Hello!
We are using the Ignore tags function to avoid indexing of menus and navigation. This is working well on manually started walks, but after a scheduled rewalk (type=New) the previously ignored sections (menus & navigation) reappear in the search index.
I suspect there may be something wrong with the scheduled rewalks since they are very fast:
"Last complete walk: 2005-06-02 02:00:34 (took 28 seconds)
Success. 2,075 pages (55,966,859 bytes) (135 errors) (641 duplicates)"
A scheduled rewalk will only refresh those pages that are due to be refreshed, which may only be a few depending on your refresh time settings.
There is no difference that we are aware of between the ignore tag behaviour wether a manual or scheduled walk. If you look at the page under List/Edit URLs what does it show in terms of content as well as visited and modified times?
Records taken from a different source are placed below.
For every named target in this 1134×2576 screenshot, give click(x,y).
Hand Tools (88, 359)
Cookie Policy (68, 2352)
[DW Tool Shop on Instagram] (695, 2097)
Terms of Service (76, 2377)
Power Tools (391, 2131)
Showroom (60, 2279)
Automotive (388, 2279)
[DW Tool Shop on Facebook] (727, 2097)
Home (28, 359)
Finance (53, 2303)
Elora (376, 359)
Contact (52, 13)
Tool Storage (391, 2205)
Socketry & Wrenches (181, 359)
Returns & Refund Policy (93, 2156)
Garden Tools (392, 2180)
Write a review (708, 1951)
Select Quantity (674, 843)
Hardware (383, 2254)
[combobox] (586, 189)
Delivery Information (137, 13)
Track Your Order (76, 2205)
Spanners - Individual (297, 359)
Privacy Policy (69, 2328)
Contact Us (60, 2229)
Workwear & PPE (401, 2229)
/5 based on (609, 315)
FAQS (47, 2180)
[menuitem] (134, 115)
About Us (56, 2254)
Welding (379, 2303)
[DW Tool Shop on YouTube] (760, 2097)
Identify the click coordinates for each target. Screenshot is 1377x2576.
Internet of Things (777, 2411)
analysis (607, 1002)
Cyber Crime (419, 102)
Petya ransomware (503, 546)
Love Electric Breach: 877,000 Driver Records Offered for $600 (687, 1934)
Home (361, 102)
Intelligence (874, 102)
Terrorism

Firstly: Hats off to the Thunderstone support team for your quick response times!
I thought the rewalk type "New" (as opposed to "Refresh") would rebuild the index from scratch, but from what you are saying I gather this is not the case.
We recently added ignore tags to our pages (CMS-based intranet) but the content was still in the index after the scheduled rewalks. The issue seems to be that our added ignore tags ("<!--NOINDEX START--> and <!--NOINDEX END--> didn't cause the search engine to update the index on the scheduled rewalks. A manually started walk forces the index to update all pages, so we'll do that for all profiles.
I still don't quite grasp how the search engine decides if a page should be reindexed or not? Here's some log data and settings from our search server:
-------------------------------
One of the non-updated pages in the List/Edit URLs:
Indexed: 2005-06-01 13:55:43
Modified: 2005-06-01 13:55:43
Last Visit: 2005-06-01 13:55:43
Next Visit: 2005-06-01 14:55:43
The last scheduled rewalk for that profile:
Last complete walk: 2005-06-03 04:00:12 (took 10 seconds)
Success. 657 pages (11,837,072 bytes) (35 errors) (248 duplicates)
Default Refresh Time: 1 hour
Minimum Refresh Time: 1 minute
Maximum Refresh Time: 90 days
--------------------------------------
10 seconds to rewalk 657 pages seems a bit too quick to me - apparently the search engine isn't revisiting the pages, so how does it decide wether the page should be reindexed?
What can we do to make sure that pages will be reindexed when the content has been updated, without putting unnecessary load on the involved servers? Meta tags? Changed settings?
A "new" walk does refetch and reindex everything. But all scheduled walks are "refresh" regardless of mode setting.
Initially all pages will have default refresh time setting. Upon refresh every page that's due will be checked, using if-mod-since if the server supports it. The refresh time will be adjusted up or down depending on whether it changed or not so that frequently changing pages will ultimately get refreshed more often and rarely changing pages will get refreshed less often. If you scroll down in the walk status you should be able to get a better idea of how much was refreshed in the most recent cycle. The refresh can't know what changed without asking about everything, hence the above strategy.